Rachel Dutrech - Bonjour Marie-Paule, merci de nous dédier un peu de ton temps pour parler des AES, cette thématique qui te tient à cœur, je le sais, pour en avoir discuté avec toi à plusieurs reprises. Toutefois, si tu veux bien commencer par nous parler de la profession d’infirmière (1) à l’EFS, ça pourrait intéresser les lecteurs !

poches de sang, transfusion

Dans les établissements français du sang, le personnel soignant est en charge de divers prélèvements. Le risque d’AES étant bien réel, actions et procédure ont été mises en place sur la conduite à tenir en cas d'accident.

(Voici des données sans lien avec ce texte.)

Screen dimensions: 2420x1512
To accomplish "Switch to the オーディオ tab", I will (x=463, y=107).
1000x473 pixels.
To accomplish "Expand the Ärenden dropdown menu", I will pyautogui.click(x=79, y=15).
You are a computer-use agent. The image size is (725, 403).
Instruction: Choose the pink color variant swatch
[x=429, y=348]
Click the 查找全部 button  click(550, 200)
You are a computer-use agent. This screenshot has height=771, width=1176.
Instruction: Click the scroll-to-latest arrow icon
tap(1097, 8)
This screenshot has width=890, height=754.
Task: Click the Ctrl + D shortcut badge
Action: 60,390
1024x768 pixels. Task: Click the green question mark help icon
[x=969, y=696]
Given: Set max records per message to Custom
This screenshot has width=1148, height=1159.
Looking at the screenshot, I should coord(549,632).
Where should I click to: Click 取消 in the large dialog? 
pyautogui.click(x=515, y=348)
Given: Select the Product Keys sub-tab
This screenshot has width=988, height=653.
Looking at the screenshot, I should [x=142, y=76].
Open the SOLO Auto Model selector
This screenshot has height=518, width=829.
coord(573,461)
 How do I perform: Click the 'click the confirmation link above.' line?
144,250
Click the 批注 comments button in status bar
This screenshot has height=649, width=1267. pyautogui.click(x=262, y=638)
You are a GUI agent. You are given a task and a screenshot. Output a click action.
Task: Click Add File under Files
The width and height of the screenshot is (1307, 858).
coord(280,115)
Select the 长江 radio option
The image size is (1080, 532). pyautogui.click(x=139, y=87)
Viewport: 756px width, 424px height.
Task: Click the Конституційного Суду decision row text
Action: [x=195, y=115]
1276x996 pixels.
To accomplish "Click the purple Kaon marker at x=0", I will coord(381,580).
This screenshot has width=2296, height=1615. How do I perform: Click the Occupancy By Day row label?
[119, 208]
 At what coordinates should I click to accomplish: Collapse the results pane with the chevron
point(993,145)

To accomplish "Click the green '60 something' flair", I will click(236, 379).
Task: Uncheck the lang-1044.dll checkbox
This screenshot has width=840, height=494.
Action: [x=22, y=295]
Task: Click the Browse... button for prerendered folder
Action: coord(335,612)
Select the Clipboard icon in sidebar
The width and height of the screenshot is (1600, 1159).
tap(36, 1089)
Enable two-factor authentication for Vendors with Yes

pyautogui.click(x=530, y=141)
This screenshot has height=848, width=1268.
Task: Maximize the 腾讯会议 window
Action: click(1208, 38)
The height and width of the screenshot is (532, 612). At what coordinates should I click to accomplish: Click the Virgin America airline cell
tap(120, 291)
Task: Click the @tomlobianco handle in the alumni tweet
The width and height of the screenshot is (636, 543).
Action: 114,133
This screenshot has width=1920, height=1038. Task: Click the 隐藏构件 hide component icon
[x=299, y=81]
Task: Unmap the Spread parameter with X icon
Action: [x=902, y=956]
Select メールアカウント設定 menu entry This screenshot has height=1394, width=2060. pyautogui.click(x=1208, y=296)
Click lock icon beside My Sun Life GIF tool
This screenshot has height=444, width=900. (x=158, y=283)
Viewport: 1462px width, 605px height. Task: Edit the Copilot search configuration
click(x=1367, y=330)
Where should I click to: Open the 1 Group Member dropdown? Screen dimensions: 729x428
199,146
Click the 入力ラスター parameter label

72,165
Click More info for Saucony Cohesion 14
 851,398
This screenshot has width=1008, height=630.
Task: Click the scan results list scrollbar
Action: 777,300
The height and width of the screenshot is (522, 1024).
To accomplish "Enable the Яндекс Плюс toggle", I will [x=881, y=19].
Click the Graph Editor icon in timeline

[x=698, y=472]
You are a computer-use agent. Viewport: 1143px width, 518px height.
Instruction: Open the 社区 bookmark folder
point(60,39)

Marie-Paule - C’est vrai que c’est une facette peu connue de notre métier. Que fait une infirmière à l’EFS ? Elle réalise des prélèvements de sang total, de plaquettes mais aussi de plasma. Elle surveille le donneur tout au long du prélèvement qui, selon le don, dure entre 10 minutes et 1h30. Elle surveille aussi le bon déroulement et la qualité du prélèvement. Parfois, elle réalise des saignées thérapeutiques dans le cas de personne souffrant d'hémochromatose. Elle travaille en site fixe ou en collecte pour les dons de sang. A l’EFS, il existe aussi des centres de santé proches des CHU, là, l’infirmière y réalise alors des transfusions de concentrés de globules rouges (CGR) ou de plaquettes, des prélèvements de cellules souches périphériques dans le cas d’autogreffes, des échanges plasmatiques et érythrocytaires (pour traiter l'hémochromatose). Dans ces centres ce sont des patients et non plus des donneurs qui sont pris en charge. De fait, la chronicité de leur pathologie fait qu’un lien différent se crée.  Le soutien psychologique à ces patients en aplasie médullaire ou atteint de myélodysplasie  nous conduit à travailler parfois avec des structures de soins palliatifs.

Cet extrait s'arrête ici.